One night, when I was about five, I asked my mother to take me to Pizza Hut for dinner. She told me no and I was very, VERY upset. They used real cheese back then. I couldn’t understand why she said no: there was a Pizza Hut in my neighborhood, we knew how to get there and I wanted some pizza. Never mind that it was after dark and raining. And we didn’t have car. In my mind, there was no reason I should be denied my Pizza Hut. To add insult to injury, dinner was something particularly crummy: baked chicken, mashed potatoes and corn.
Toys and warm bed be damned, I wasn’t trying to live in a house where I couldn’t have Pizza Hut on demand. I grabbed a plastic grocery bag and filled it with some Matt's cookies (the bomb-ass fake Oreos they stopped making), a blanket, a baby doll and my life savings. Hopefully, five dollars in change would get me a personal pan pizza and a new home. Then I drafted a very serious letter of farewell to my oppressive mother:
Mom
I gon 2
Pizza
hut
Bye SISTER TOLDJA*
It took me about twenty minutes to gather the courage to leave; I had to wait until I was sure my mother wouldn’t hear me open the door to our apartment. I didn’t walk to Pizza Hut, for fear someone we knew would bring me back to my evil mother. There was a little cubbyhole under the stairs in the hallway that led to our apartment; I decided that would be my new home. I set my things up and proceeded to eat my revolutionary cookie dinner. I pondered what my life would be in my new place and how my mother would feel about living without me. Would I say hello to her in the mornings when she left the building? Could we be friends? Would I still be welcome to come in and reload on cookies? Could the cat come live with me? How would I watch TV?
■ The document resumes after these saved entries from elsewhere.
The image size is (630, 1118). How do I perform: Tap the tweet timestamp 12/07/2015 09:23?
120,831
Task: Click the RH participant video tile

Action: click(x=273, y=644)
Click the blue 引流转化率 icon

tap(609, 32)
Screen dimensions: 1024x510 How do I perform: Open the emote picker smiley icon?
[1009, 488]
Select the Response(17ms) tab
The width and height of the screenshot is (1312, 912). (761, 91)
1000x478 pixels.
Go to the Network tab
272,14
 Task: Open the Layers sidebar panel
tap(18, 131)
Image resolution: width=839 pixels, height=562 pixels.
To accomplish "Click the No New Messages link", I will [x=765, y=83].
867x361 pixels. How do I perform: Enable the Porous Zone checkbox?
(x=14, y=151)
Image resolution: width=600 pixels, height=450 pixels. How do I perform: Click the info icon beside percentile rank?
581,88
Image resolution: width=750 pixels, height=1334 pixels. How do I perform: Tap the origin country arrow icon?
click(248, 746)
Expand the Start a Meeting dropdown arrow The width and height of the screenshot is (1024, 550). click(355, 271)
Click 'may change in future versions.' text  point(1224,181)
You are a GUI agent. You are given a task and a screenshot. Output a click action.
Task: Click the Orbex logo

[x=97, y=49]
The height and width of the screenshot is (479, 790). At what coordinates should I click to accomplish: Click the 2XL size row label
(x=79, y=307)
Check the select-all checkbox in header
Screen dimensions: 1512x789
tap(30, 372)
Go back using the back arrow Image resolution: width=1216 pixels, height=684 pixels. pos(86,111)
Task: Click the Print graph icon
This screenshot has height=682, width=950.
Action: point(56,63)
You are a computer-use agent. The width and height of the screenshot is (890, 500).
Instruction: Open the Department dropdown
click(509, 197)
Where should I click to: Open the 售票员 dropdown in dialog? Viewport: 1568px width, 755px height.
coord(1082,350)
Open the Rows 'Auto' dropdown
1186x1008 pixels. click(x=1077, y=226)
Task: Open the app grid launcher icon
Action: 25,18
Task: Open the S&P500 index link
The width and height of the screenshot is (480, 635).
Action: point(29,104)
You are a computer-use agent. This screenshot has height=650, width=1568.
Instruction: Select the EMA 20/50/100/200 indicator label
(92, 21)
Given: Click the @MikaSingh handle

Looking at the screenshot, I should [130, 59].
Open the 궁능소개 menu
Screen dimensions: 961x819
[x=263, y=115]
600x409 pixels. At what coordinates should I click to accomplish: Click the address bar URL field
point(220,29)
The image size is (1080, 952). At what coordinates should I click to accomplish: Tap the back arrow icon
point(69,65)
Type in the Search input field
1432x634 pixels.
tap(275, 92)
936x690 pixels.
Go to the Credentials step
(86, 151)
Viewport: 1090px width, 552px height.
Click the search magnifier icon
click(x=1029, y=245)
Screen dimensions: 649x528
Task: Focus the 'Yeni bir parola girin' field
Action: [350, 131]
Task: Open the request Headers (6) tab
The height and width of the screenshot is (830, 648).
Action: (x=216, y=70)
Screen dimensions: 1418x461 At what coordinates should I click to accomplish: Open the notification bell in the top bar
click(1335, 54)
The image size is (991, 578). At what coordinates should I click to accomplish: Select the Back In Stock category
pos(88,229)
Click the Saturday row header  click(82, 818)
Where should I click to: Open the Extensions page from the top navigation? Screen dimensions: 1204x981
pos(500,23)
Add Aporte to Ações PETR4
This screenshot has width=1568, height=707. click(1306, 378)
As I pondered all of this, I realized that I was kinda hungry. Three cookies wasn’t enough. I wished I had the nerve to go to Pizza Hut and I was building it up, when I saw my first visitor. How on Earth had my mother found me? Why couldn’t she accept that I had moved on?
“Get your ass back upstairs. Now.”
And that was the end. I was back to living at home, my freedom was gone.The ten minutes I spend living on my own taught me a lot. I think my independent spirit blossomed that day. It was truly an experience.
My kids are going to be dreadful. I know this for sure.
Peace (and Pizza Hut)
Sister Toldja
*-I wrote my real name, but if I told you that, you may steal my idenity and get embarrassed when you try to buy things in my name. I'm helping YOU out.